* _What you should do_:
All lines with the word "chevron" must be pulled from the entries below.

━━ Data to use ━━

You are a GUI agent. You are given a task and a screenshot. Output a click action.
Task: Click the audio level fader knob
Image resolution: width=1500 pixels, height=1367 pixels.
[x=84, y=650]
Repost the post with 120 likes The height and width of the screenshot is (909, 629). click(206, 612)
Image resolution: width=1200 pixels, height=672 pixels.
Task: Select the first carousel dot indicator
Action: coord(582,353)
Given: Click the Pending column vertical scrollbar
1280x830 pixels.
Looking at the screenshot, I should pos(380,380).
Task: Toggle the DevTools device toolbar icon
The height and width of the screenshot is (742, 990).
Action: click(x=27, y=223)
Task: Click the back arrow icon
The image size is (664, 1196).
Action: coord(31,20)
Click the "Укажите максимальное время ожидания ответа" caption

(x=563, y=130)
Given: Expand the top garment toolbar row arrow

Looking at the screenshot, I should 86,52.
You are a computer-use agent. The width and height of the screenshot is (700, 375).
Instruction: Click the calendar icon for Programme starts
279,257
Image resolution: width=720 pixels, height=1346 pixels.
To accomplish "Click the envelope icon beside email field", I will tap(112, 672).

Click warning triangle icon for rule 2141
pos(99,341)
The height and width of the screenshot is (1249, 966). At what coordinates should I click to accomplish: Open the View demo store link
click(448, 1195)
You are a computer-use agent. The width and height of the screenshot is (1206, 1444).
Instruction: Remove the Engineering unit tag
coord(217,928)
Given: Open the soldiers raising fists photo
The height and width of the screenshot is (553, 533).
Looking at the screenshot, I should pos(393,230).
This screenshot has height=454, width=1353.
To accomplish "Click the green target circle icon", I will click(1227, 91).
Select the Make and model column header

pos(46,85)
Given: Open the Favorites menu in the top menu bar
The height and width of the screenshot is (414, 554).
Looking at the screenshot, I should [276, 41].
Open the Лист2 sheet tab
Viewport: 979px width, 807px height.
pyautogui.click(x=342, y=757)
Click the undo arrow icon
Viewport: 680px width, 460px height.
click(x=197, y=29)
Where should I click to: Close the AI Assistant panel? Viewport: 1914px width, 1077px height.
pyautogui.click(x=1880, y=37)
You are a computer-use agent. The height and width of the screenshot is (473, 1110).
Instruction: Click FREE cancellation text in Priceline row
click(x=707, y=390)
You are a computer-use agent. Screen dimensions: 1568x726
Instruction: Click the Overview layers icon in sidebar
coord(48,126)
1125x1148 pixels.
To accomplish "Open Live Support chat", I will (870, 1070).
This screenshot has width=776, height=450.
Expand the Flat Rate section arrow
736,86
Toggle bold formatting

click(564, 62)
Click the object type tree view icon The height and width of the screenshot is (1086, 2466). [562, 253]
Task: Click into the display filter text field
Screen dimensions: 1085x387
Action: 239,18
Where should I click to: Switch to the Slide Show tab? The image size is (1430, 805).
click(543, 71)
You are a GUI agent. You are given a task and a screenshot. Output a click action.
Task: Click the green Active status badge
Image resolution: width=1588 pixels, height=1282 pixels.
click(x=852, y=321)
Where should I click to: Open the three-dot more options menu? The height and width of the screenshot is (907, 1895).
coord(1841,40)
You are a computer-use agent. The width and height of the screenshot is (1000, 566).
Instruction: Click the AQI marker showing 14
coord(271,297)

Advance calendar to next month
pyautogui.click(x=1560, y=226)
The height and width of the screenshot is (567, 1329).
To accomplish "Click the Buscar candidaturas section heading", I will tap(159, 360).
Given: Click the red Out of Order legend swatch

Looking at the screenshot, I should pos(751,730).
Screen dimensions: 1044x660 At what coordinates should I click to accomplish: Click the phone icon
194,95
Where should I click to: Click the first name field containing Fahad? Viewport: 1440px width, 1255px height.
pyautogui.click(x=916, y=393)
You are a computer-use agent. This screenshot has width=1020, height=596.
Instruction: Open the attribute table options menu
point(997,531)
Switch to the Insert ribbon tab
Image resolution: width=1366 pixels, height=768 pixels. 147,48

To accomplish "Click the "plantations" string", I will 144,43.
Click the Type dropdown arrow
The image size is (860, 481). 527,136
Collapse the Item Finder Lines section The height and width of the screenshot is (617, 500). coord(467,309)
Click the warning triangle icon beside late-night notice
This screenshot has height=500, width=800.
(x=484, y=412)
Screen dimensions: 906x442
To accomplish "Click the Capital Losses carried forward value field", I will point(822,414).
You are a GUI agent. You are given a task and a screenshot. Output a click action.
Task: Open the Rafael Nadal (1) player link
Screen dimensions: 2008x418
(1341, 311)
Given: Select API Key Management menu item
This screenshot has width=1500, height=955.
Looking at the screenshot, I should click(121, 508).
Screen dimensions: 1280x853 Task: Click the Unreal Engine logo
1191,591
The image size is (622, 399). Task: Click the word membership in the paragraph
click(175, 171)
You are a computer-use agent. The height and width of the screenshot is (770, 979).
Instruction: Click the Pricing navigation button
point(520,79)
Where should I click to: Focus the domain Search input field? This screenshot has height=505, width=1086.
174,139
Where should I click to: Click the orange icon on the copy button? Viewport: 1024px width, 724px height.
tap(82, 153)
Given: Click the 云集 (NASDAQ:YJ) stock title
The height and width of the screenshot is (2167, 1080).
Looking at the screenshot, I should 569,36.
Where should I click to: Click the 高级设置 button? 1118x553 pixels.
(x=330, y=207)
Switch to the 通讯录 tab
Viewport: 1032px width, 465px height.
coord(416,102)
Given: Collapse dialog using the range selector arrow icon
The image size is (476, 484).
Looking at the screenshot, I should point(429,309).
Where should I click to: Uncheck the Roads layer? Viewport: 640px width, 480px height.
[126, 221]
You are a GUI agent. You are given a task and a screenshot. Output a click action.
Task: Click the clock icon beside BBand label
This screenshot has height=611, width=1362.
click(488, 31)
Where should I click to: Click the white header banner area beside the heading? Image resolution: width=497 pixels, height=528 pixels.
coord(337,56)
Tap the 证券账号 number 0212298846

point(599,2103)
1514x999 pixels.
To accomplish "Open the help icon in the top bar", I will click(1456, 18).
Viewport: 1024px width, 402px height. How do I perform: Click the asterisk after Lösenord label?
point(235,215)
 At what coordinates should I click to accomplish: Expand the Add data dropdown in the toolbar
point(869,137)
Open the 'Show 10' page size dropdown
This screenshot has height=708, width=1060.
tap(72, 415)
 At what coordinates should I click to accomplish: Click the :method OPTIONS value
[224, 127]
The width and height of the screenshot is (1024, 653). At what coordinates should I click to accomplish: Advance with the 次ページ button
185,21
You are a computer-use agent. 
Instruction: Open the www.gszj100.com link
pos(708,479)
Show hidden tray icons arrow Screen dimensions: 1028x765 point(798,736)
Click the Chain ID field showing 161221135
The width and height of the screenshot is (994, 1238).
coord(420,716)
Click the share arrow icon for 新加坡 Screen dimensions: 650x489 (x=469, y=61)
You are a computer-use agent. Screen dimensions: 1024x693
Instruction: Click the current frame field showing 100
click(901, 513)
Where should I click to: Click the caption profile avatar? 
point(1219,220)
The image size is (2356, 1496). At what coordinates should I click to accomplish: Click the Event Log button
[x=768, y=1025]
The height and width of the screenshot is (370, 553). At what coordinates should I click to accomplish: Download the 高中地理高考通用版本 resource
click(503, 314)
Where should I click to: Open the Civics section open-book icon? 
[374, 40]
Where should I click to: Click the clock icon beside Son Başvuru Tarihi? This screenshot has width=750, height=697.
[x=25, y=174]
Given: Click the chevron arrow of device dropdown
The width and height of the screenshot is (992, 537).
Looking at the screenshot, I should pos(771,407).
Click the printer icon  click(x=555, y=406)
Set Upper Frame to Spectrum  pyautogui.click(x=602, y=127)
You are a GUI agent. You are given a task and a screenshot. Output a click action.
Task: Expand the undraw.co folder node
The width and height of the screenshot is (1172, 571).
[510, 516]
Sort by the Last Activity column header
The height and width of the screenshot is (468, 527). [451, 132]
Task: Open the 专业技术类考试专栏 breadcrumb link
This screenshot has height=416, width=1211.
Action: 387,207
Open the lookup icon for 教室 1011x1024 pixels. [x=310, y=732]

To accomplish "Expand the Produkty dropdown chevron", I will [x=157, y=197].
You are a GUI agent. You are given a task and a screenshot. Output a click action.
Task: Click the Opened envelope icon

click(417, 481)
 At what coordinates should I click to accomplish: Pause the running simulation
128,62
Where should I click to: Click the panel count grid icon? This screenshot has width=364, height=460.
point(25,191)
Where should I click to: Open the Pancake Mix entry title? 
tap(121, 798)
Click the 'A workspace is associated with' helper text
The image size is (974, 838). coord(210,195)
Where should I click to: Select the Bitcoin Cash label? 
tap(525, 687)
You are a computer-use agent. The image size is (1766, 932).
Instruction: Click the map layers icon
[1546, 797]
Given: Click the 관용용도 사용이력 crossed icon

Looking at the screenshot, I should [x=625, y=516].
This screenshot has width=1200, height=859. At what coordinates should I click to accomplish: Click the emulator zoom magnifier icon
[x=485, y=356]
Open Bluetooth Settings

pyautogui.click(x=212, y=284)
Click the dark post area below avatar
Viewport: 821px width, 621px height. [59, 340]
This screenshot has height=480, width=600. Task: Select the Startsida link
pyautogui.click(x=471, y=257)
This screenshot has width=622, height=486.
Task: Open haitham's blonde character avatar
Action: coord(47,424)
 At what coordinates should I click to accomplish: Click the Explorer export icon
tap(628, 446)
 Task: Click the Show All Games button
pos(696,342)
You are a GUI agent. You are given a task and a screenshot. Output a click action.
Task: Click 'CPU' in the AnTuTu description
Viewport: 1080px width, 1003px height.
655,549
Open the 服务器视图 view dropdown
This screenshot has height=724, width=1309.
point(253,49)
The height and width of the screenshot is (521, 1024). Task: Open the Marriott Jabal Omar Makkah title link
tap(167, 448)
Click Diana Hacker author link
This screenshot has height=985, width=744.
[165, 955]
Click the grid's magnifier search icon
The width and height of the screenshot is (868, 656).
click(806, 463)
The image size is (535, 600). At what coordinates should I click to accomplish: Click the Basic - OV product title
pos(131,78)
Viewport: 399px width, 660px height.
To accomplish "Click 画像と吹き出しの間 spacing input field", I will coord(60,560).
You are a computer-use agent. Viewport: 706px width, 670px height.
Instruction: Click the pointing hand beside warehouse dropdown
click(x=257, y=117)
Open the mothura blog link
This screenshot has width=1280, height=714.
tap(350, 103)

━━━

* _Answer for the task_:
Given: Click the chevron arrow of device dropdown
To accomplish "Expand the Produkty dropdown chevron", I will [x=157, y=197].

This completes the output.